Researchers have found that the type of sleep most apt to calm and reset the anxious brain is deep sleep, also known as non-rapid eye movement (NREM) slow-wave sleep, a state in which neural oscillations become highly synchronized, and heart rates and blood pressure drop.
The findings, published in the journal Nature Human Behaviour, provide one of the strongest neural links between sleep and anxiety to date. They also point to sleep as a natural, non-pharmaceutical remedy for anxiety disorders, which have been diagnosed in some 40 million American adults and are rising among children and teens.
This study strongly suggests that insufficient sleep amplifies levels of anxiety and, conversely, that deep sleep helps reduce such stress.
In a series of experiments using functional MRI and polysomnography, among other measures, the researchers scanned the brains of 18 young adults as they viewed emotionally stirring video clips after a full night of sleep, and again after a sleepless night. Anxiety levels were measured following each session via a questionnaire known as the state-trait anxiety inventory.

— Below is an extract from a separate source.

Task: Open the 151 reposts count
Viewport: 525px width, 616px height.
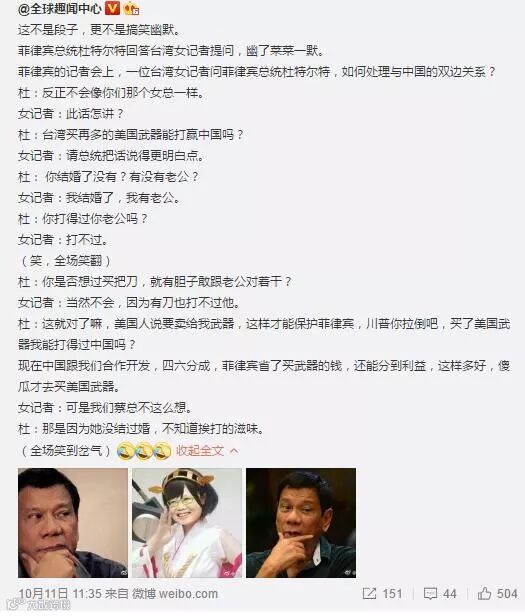Action: pos(392,594)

After a night of no sleep, brain scans showed a shutdown of the medial prefrontal cortex, which normally helps keep our anxiety in check, while the brain’s deeper emotional centers were overactive.
After a full night of sleep, during which participants’ brain waves were measured via electrodes placed on their heads, the results showed their anxiety levels declined significantly, especially for those who experienced more slow-wave NREM sleep.
Moreover, in addition to the lab experiments, the researchers conducted an online study in which they tracked 280 people of all ages about how both their sleep and anxiety levels changed over four consecutive days.
The results showed that the amount and quality of sleep the participants got from one night to the next predicted how anxious they would feel the next day. Even subtle changes in sleep affected their anxiety levels.
The researchers suggest Five helpful tips for a restorative night’s sleep.
- Go to bed and wake up at the same time every day, even after a bad night’s sleep or on the weekend.
- Keep your bedroom temperature cool; about 65 degrees Fahrenheit is optimal for cooling your body toward sleep. Wear socks if your feet are cold.
- An hour before bedtime, dim the lights and turn off all electronic screens and devices. Blackout curtains are helpful.
- If you can’t sleep, get out of bed and do something quiet and relaxing until the urge to sleep returns. Then, go back to bed.
- Avoid caffeine after 1 p.m. and never go to bed tipsy. Alcohol is a sedative, and sedation is not sleep. It also blocks your REM dream sleep, an important part of the sleep cycle.